### Available data
::::

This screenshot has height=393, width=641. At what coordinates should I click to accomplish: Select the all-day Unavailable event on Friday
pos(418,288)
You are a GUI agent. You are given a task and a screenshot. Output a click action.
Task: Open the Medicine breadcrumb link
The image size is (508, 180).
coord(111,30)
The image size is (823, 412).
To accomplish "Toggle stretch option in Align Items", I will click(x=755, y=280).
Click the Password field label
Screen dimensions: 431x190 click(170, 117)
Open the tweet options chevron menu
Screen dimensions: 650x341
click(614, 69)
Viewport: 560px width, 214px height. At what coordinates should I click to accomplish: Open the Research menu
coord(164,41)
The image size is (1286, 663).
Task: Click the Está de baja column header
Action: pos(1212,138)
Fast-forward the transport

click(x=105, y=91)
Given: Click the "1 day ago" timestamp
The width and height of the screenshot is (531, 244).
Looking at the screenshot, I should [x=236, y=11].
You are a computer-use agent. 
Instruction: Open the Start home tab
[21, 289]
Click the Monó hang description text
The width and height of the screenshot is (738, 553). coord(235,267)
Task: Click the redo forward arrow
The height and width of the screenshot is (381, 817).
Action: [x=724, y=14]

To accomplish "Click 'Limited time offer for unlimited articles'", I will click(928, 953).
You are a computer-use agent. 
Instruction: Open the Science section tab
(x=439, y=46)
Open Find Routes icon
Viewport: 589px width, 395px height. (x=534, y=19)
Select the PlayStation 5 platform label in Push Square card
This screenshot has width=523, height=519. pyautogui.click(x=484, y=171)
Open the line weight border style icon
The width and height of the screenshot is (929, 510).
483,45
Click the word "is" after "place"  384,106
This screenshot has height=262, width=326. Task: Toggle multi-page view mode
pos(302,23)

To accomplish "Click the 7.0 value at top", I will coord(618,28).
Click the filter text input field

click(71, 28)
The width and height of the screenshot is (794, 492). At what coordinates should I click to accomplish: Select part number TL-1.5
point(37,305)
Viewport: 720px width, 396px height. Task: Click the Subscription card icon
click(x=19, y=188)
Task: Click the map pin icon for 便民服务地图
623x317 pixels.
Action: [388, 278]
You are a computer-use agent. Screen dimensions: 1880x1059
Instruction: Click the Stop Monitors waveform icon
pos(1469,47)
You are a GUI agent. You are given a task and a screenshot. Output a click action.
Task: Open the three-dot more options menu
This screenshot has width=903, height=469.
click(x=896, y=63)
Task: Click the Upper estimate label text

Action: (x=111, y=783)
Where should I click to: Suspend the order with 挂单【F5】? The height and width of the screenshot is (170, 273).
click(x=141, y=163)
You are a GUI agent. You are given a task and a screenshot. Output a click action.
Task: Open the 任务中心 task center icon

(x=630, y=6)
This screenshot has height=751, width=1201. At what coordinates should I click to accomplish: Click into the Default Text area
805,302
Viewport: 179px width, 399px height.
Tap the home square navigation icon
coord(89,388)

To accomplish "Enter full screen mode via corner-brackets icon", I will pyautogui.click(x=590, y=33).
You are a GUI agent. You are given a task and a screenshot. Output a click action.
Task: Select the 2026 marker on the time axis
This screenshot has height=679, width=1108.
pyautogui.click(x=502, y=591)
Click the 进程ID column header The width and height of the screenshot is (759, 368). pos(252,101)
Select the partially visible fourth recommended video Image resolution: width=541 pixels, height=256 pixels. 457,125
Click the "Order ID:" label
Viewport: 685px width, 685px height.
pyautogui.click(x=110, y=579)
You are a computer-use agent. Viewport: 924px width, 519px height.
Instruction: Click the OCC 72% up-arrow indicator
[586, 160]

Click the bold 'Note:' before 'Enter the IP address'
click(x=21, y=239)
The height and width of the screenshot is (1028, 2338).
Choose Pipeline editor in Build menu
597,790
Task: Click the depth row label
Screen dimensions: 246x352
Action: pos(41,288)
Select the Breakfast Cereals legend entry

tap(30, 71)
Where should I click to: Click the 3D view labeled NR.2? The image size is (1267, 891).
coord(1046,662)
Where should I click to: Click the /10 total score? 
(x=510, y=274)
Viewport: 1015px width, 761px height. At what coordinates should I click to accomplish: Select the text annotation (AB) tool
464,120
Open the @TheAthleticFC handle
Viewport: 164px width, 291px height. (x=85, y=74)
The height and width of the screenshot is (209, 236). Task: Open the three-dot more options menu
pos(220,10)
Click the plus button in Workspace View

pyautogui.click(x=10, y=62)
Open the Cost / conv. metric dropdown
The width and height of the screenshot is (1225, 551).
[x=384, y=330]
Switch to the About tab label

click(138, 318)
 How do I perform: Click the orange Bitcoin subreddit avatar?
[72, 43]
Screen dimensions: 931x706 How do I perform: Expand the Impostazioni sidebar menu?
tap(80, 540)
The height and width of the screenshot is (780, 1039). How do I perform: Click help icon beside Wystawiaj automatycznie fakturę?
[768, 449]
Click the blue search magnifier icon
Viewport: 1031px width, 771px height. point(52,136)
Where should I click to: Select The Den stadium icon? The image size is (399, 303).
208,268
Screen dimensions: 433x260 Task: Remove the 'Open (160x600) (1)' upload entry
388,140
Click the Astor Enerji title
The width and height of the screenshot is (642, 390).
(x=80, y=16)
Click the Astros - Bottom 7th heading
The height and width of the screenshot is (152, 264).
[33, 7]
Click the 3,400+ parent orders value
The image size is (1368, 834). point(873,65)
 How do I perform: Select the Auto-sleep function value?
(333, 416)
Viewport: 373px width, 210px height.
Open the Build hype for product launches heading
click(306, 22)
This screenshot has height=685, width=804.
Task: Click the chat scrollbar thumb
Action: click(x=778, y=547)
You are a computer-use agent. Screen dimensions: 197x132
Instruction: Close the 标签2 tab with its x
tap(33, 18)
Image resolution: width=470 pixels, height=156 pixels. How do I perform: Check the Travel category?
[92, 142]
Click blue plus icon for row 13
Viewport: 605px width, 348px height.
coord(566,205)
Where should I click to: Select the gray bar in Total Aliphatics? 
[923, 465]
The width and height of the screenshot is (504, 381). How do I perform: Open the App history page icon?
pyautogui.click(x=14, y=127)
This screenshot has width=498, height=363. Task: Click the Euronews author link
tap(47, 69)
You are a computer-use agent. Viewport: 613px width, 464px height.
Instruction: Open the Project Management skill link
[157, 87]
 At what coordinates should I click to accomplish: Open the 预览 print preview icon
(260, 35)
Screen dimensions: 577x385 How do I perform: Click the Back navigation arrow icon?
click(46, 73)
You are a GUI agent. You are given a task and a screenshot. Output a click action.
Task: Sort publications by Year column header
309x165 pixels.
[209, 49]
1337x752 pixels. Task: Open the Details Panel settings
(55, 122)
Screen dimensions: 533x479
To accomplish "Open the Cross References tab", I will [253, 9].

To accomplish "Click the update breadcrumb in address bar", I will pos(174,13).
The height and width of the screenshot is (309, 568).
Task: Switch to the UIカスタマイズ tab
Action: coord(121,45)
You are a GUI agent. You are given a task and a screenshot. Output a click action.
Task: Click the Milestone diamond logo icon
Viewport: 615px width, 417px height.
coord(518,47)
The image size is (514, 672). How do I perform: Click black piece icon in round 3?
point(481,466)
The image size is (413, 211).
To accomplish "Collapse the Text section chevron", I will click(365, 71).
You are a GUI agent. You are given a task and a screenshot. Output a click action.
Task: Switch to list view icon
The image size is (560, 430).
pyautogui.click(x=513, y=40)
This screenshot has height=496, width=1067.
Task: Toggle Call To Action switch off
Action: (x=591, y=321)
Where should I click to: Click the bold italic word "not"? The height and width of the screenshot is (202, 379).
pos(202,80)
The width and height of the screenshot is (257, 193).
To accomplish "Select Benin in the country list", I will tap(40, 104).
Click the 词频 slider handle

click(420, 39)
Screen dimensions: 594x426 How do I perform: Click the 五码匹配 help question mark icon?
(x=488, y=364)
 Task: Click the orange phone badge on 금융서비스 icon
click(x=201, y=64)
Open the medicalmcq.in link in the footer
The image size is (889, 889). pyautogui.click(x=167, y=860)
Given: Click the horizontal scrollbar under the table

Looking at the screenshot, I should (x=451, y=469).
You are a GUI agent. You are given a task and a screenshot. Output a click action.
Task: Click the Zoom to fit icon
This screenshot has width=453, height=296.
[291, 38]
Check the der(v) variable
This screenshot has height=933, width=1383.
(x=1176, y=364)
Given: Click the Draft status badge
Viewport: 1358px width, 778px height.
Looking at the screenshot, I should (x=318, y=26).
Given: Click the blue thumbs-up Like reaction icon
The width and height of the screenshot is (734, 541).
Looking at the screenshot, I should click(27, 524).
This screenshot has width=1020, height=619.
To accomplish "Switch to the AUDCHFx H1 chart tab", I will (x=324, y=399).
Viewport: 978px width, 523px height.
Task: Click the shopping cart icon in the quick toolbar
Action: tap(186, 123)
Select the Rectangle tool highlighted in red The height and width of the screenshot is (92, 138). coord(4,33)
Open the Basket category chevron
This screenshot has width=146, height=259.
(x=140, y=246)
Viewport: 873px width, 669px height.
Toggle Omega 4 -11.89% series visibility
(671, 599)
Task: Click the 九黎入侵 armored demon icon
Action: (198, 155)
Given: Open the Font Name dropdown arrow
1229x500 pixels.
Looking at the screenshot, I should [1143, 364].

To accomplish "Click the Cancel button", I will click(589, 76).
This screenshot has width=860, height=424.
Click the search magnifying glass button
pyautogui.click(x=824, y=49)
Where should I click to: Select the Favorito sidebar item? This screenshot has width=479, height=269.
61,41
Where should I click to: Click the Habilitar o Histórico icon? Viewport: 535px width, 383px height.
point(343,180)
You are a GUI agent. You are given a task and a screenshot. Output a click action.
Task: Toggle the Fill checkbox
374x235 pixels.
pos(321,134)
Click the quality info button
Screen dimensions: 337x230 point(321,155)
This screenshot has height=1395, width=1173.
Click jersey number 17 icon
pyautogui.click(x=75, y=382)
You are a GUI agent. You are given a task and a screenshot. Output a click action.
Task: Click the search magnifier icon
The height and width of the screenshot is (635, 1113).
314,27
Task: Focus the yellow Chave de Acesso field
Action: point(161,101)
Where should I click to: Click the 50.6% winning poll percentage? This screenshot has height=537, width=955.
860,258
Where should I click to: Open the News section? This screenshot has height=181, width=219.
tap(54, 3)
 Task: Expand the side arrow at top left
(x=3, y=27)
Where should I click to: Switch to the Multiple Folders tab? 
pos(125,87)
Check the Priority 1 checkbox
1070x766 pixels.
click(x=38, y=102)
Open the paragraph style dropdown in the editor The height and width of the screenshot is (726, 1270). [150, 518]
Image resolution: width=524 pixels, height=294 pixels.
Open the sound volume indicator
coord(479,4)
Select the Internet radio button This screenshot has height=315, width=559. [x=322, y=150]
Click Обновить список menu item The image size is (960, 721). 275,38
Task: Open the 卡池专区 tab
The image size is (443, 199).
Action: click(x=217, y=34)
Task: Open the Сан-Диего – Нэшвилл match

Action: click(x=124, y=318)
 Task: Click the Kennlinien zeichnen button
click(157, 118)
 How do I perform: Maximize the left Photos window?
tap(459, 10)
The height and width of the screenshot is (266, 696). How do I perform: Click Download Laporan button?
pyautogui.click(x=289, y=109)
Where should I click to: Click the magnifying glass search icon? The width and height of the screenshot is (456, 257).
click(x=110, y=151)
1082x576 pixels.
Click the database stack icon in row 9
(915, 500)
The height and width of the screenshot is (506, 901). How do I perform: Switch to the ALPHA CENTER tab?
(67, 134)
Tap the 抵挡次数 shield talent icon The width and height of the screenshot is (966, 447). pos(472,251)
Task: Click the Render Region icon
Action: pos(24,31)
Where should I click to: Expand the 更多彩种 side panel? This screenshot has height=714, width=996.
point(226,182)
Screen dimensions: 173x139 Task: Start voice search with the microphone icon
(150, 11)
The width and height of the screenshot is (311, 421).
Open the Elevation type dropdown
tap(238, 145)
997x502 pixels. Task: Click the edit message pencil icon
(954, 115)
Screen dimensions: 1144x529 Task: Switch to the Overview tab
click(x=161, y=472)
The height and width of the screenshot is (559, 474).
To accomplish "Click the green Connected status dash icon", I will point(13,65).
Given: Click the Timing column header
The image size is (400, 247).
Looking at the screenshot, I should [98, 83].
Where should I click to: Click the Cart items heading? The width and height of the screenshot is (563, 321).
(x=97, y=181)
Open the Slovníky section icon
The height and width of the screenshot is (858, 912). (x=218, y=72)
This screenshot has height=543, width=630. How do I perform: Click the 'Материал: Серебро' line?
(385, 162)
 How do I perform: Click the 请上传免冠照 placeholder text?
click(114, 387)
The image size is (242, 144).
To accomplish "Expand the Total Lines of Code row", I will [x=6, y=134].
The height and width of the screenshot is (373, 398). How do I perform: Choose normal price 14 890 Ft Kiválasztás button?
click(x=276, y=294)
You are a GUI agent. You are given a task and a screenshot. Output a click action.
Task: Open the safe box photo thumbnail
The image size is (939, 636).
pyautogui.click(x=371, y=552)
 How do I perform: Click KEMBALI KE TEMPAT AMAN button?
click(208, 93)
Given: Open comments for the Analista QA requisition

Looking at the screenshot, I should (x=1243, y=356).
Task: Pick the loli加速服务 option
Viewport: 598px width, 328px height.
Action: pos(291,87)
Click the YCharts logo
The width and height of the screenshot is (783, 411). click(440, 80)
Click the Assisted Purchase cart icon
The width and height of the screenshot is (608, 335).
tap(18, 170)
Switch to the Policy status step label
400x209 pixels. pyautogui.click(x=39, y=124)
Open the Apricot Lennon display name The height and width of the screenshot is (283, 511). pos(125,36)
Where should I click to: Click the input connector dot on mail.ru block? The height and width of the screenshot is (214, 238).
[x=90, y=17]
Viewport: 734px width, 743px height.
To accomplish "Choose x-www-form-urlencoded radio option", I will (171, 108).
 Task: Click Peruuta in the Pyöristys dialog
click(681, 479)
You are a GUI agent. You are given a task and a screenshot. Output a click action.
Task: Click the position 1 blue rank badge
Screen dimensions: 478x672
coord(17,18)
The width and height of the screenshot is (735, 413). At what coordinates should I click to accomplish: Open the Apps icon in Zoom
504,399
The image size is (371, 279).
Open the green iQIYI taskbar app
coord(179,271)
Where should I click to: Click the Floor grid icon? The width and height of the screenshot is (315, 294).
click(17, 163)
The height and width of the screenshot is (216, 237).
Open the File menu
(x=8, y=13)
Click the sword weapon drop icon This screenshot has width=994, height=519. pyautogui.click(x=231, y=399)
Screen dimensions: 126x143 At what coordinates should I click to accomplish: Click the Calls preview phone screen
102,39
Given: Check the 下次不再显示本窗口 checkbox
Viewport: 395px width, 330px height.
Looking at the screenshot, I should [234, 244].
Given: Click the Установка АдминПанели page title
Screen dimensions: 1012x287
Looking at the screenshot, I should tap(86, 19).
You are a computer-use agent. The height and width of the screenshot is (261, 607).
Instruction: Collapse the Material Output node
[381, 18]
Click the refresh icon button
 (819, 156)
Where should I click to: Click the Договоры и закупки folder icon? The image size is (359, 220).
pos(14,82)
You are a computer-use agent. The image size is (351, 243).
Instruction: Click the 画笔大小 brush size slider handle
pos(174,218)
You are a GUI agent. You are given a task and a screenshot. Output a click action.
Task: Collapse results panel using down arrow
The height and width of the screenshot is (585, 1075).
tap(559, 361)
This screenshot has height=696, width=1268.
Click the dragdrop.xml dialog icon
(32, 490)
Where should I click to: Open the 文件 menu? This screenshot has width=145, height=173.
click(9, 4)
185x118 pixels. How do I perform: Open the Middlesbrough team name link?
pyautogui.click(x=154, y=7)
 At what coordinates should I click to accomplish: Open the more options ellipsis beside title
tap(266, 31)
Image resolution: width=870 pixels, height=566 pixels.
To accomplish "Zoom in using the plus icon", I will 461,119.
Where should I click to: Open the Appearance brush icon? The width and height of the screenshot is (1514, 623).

::::

Set down exactly the lines above that run from the start of the listing to the line with "Task: Open the Medicine breadcrumb link". Leave out every later line.

### Exercise output
This screenshot has height=393, width=641. At what coordinates should I click to accomplish: Select the all-day Unavailable event on Friday
pos(418,288)
You are a GUI agent. You are given a task and a screenshot. Output a click action.
Task: Open the Medicine breadcrumb link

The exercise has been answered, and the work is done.